Plötzlich aber verschwand auch das Licht in der Höhe, doch gerade, als die Männer erneut zu rufen begannen, wurde es hell. Die Feuer flammten auf, die Sterne kehrten zurück, und der Mond schien hell und rund vom Himmel, das Kinn hinter dunkler Hand verborgen.

Mehrere Krieger ließen ihre Waffen fallen und warfen sich zu Boden, flehten den Mond um Gnade an, baten ihn, sie nie wieder zu verlassen, sie würden ihm auch Blut opfern und ihm all ihre Weiber überlassen, wenn er nach ihnen verlangte.

Feridun sah sich nach den Flachländern um. Sie waren verschwunden. Nur die Hufspuren zeugten davon, dass sie wirklich da gewesen waren.

Zebuquad war tot. Irgendwer schien im Dunkeln über den alten Krieger gefallen zu sein und hatte ihm mit der Axt den Schädel zertrümmert.

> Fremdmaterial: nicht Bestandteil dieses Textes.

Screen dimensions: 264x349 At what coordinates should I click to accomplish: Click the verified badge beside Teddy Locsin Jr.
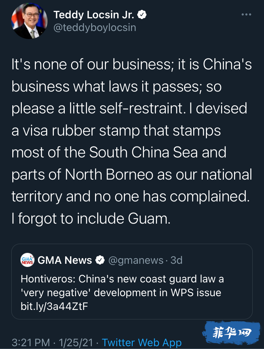click(142, 15)
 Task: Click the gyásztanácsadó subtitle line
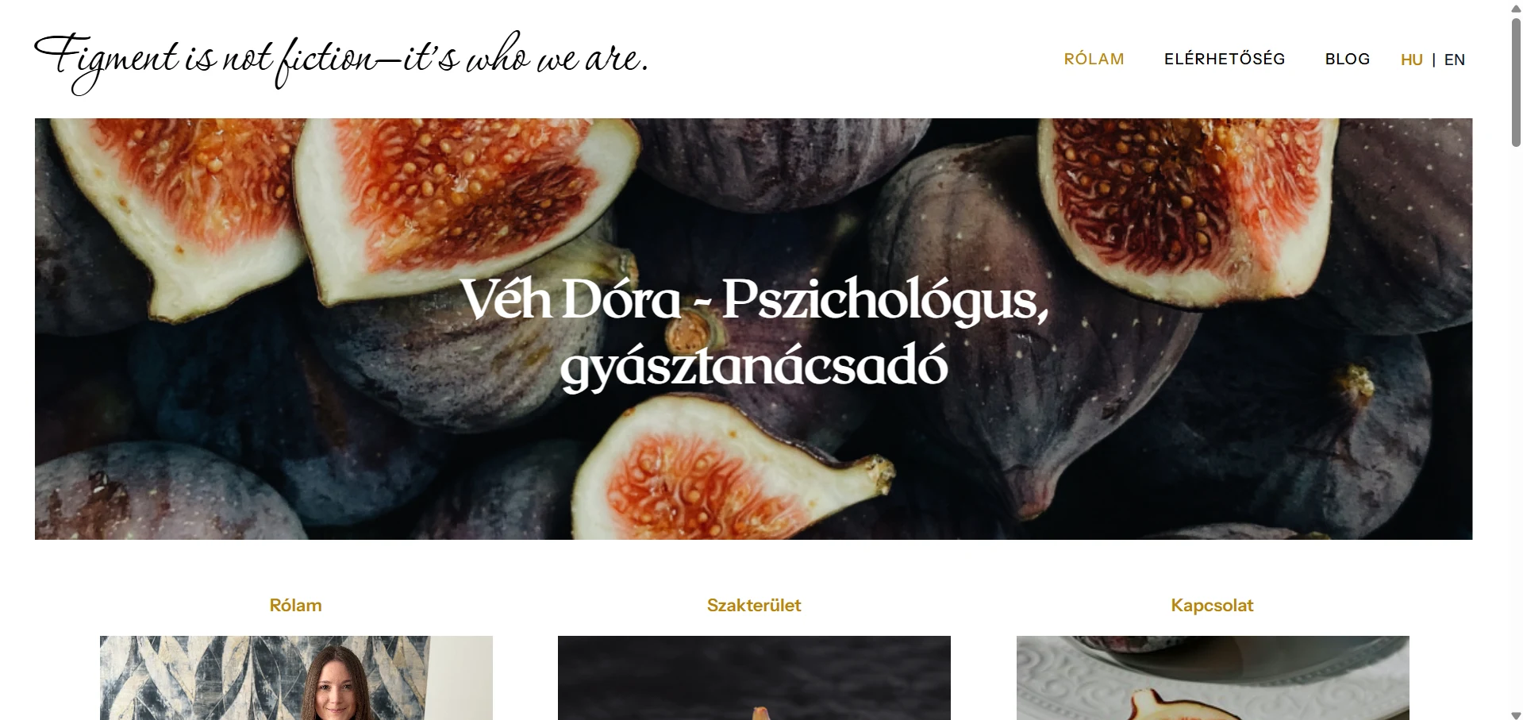[754, 368]
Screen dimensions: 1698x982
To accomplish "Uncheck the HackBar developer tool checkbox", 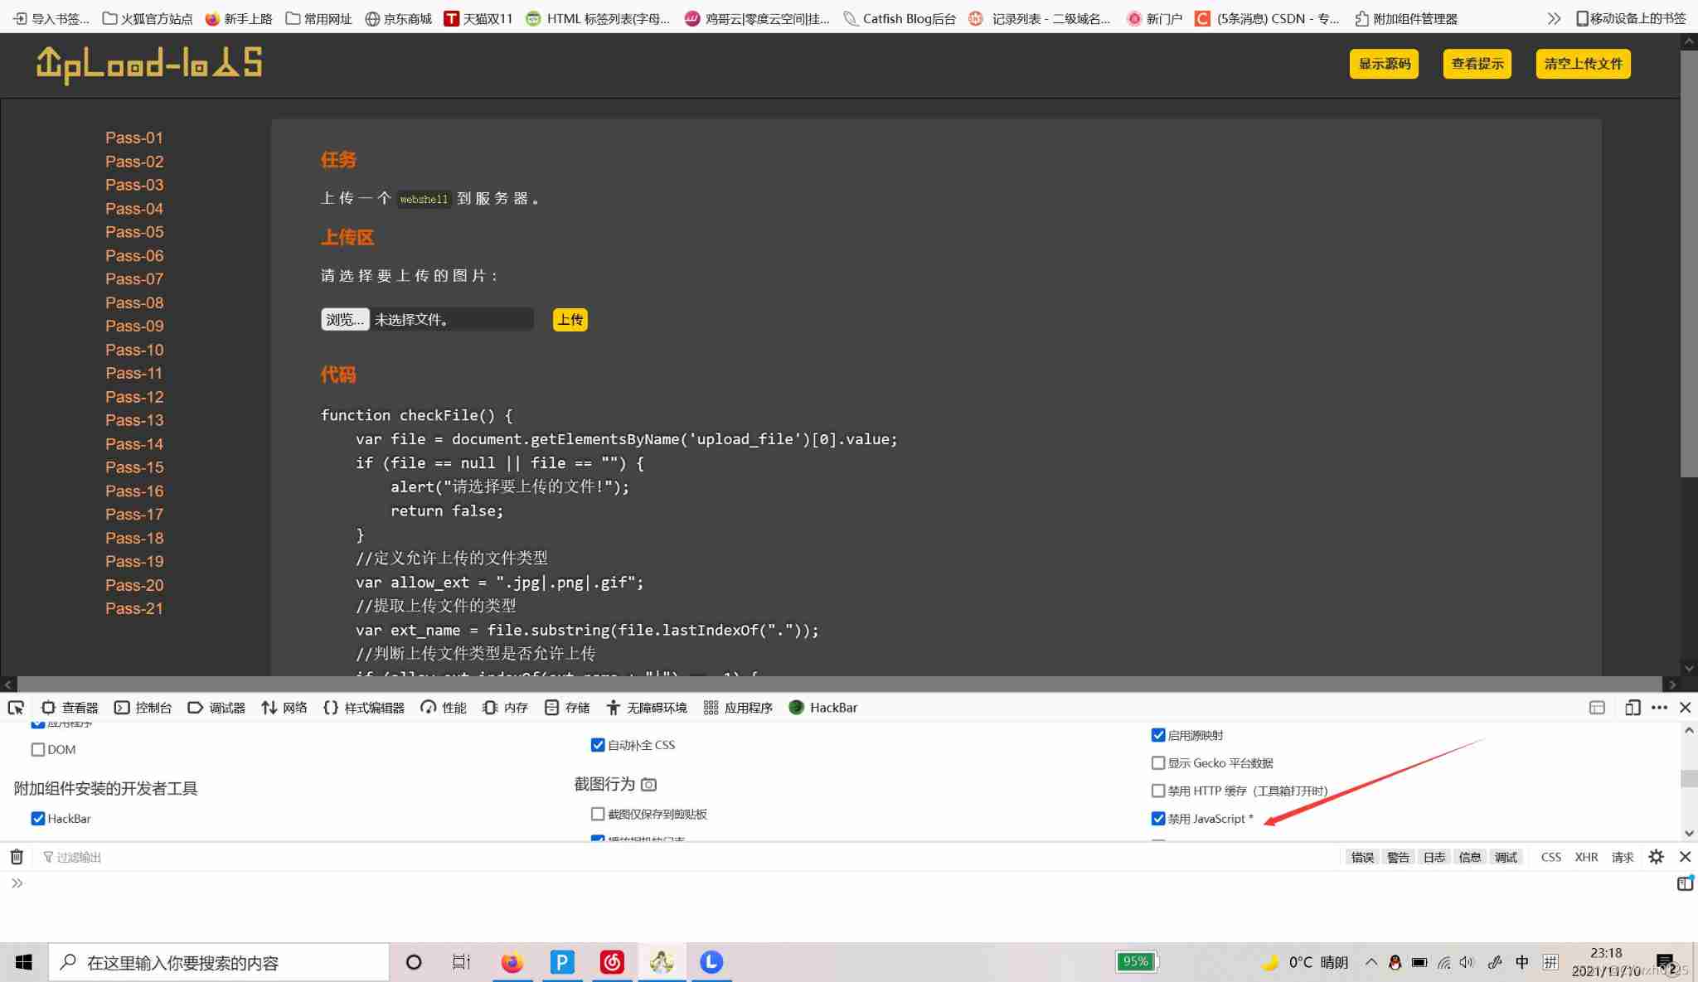I will click(x=38, y=819).
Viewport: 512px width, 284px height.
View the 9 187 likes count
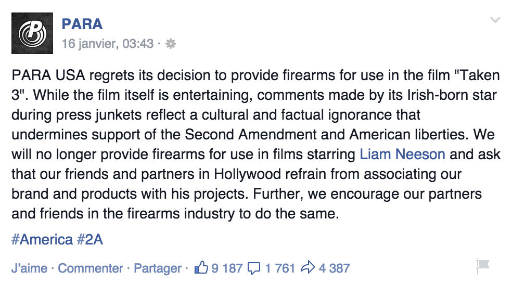click(227, 268)
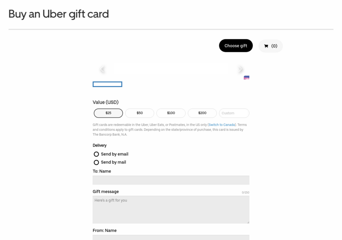The image size is (342, 240).
Task: Select the $25 value option
Action: pos(108,113)
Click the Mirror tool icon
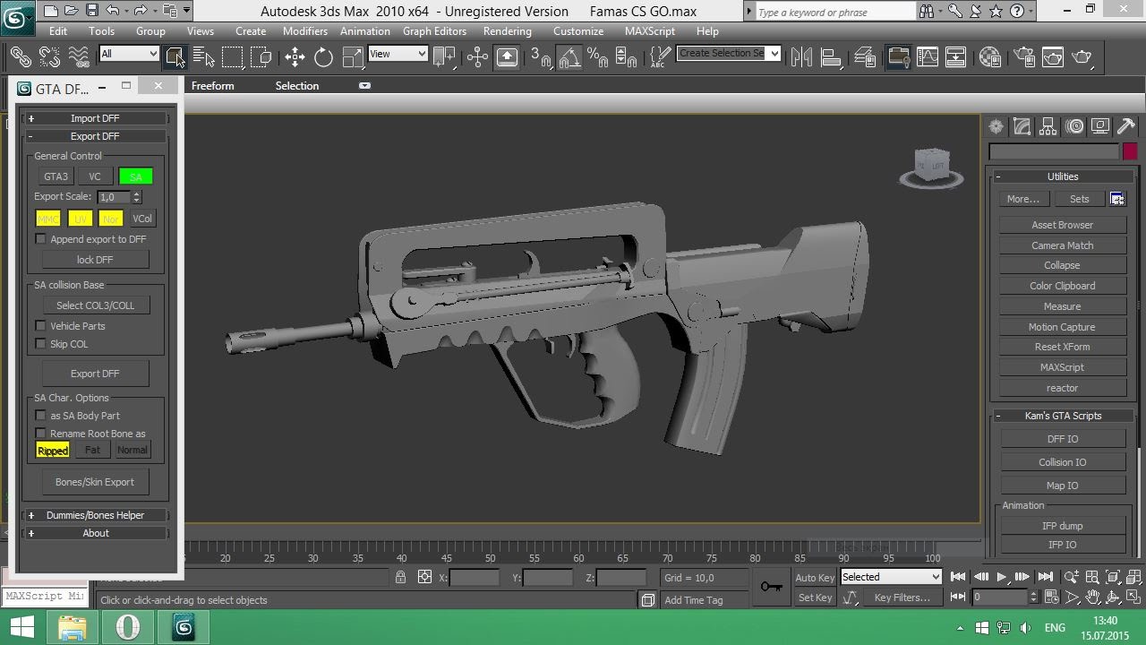This screenshot has height=645, width=1146. click(x=801, y=57)
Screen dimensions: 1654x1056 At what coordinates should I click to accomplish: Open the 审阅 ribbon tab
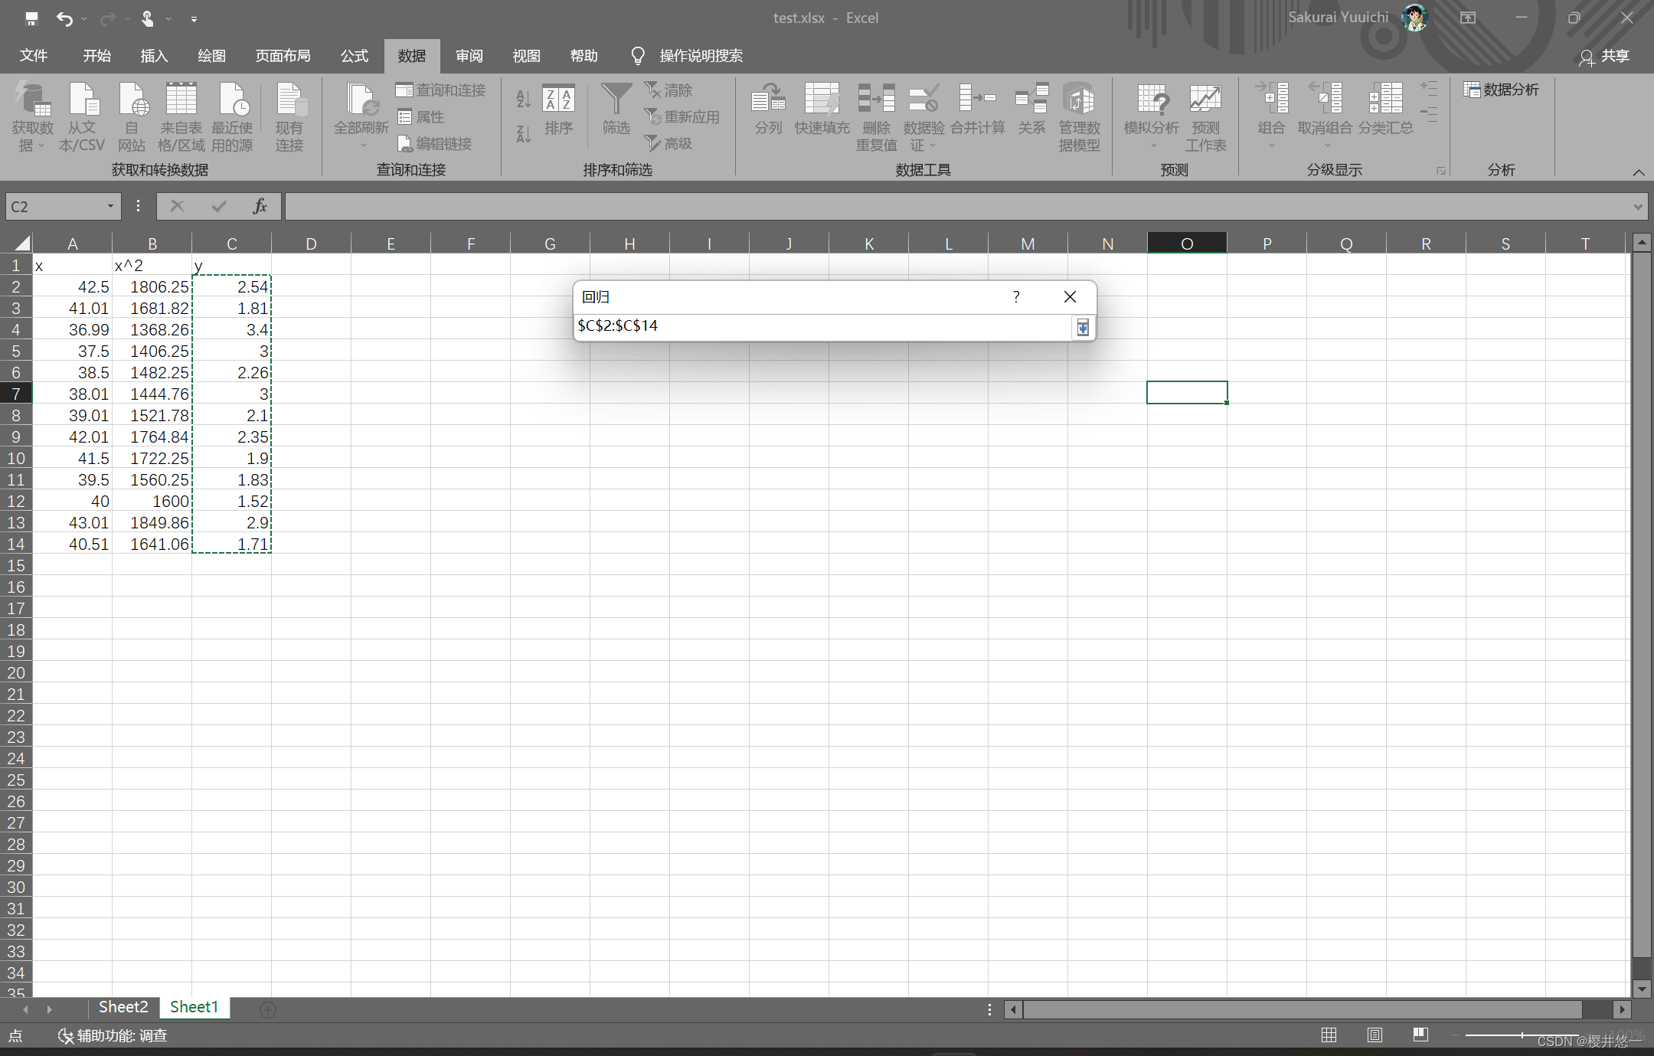click(470, 57)
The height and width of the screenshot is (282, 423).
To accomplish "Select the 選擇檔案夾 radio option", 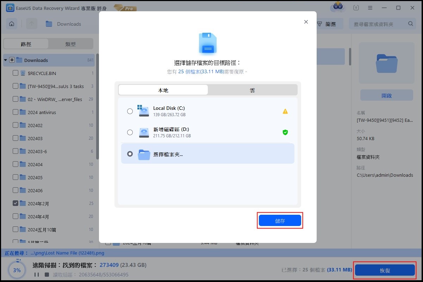I will tap(130, 154).
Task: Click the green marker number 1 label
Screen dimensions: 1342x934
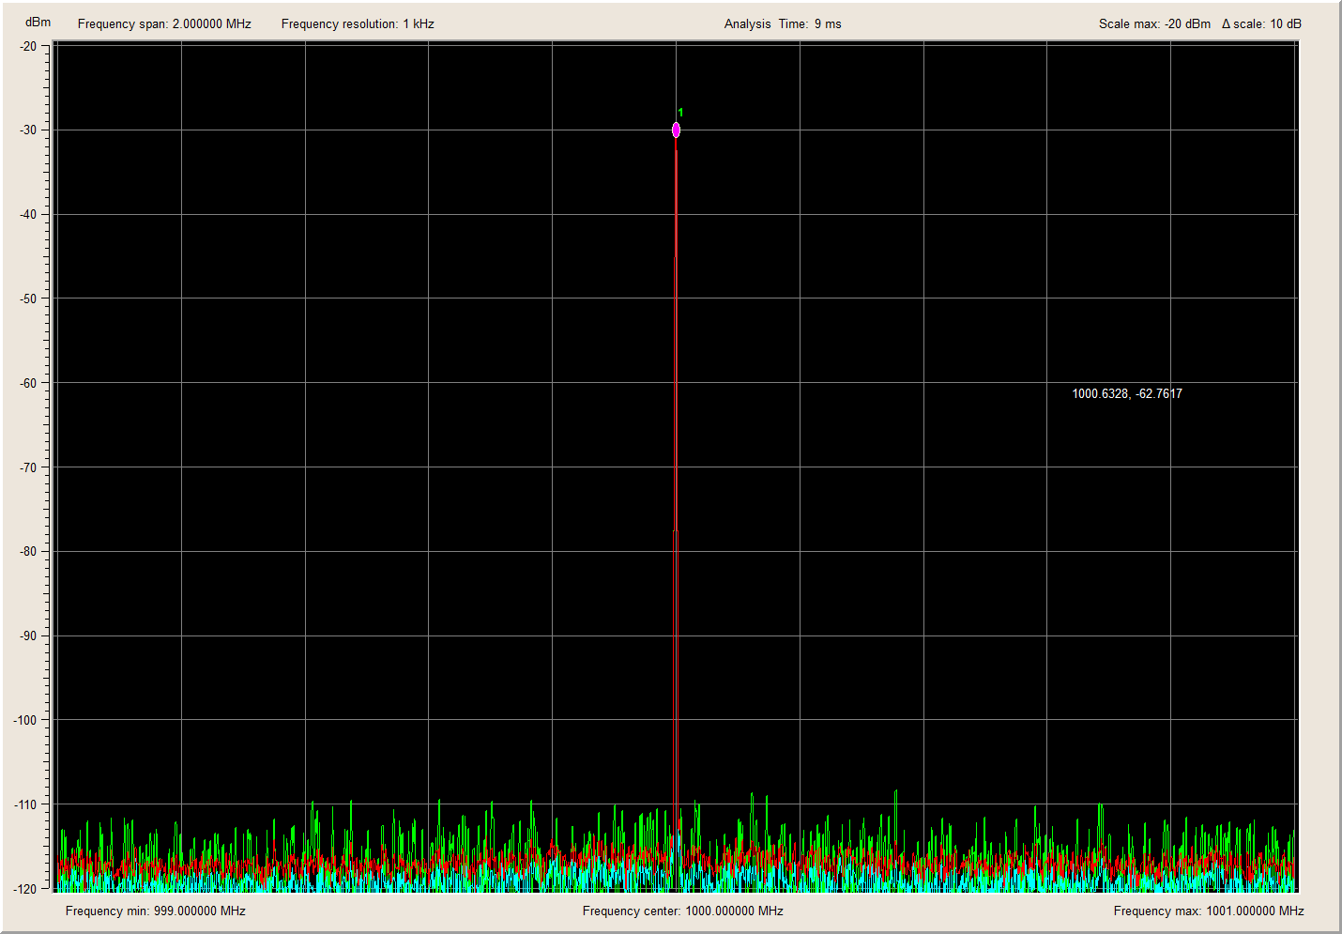Action: click(x=680, y=113)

Ussâm legte sein gebogenes Eisenschwert vor Feriduns Füße. "Shâr von meinem Blut, lass die Shach anach tharîm dir folgen!", sagte er. Faruch sagte gar nichts. Er schnürte seine Hose und verkroch sich mit einem Krug Beerenwein und einer spiegelnden Kalebasse mit dem Brandwasser der Flachländer zwischen zwei Steinhütten, kauerte sich an der Wand zusammen und betrank sich.

Feridun befahl, alle Weiber und Männer der Flachländer, die die Shach anach tharîm gefangen hatten, in den Wald zu schicken. Er wollte nicht wagen, den Mond weiter zu verärgern. Im Finstern konnte der beste Krieger einem verirrten Axthieb erliegen. Feridun wollte nicht enden wie der alte Zebuquad.

Erst sehr viel später wunderte sich Feridun, warum der Mond genauso unbeholfen gesprochen hatte wie die Blutlosen. Wahrscheinlich, sagte er sich dann, lag es daran, dass er schon zu lange aufseiten der Flachländer kämpfte.